Exercise aim
Lines, not repeats, are what count: give the number of lines below that hold "agent", and nothing more.

Stored items
--

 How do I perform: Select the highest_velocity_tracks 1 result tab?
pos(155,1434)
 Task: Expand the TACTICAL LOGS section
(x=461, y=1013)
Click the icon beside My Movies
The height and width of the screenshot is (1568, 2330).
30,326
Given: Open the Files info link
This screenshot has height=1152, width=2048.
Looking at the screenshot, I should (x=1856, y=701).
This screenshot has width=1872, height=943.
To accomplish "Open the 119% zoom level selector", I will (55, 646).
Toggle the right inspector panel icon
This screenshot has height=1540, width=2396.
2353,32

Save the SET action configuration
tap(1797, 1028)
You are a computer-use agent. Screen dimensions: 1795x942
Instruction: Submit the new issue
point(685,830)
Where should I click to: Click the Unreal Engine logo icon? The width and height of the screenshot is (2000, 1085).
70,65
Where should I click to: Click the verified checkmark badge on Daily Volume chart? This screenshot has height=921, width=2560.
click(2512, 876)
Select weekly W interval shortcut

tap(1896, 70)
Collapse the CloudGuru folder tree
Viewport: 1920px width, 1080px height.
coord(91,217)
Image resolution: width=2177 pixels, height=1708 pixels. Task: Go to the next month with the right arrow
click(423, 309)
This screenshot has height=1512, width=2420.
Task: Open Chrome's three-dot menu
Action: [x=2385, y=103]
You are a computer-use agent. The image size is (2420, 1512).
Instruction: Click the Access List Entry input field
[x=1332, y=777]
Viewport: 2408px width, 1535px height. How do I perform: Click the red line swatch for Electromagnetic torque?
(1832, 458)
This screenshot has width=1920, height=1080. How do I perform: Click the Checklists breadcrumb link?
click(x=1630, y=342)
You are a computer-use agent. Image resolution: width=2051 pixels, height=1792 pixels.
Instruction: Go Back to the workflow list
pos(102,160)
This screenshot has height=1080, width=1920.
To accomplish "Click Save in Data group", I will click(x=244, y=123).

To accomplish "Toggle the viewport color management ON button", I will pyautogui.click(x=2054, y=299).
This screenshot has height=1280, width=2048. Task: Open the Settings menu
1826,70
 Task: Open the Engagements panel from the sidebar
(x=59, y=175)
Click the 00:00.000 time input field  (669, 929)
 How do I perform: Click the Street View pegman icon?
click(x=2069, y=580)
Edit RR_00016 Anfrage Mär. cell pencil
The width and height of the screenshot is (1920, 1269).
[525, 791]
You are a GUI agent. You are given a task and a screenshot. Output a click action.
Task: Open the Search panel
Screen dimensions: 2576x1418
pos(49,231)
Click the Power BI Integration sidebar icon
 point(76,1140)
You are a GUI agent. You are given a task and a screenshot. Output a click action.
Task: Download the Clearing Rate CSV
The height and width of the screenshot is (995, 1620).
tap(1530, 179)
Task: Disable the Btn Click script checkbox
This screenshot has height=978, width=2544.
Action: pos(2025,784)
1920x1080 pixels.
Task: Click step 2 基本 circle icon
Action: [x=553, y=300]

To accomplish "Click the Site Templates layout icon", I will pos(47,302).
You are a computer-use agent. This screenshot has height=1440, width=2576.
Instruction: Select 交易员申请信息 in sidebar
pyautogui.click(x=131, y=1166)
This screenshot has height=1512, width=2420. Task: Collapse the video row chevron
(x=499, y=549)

--

Answer to the problem
6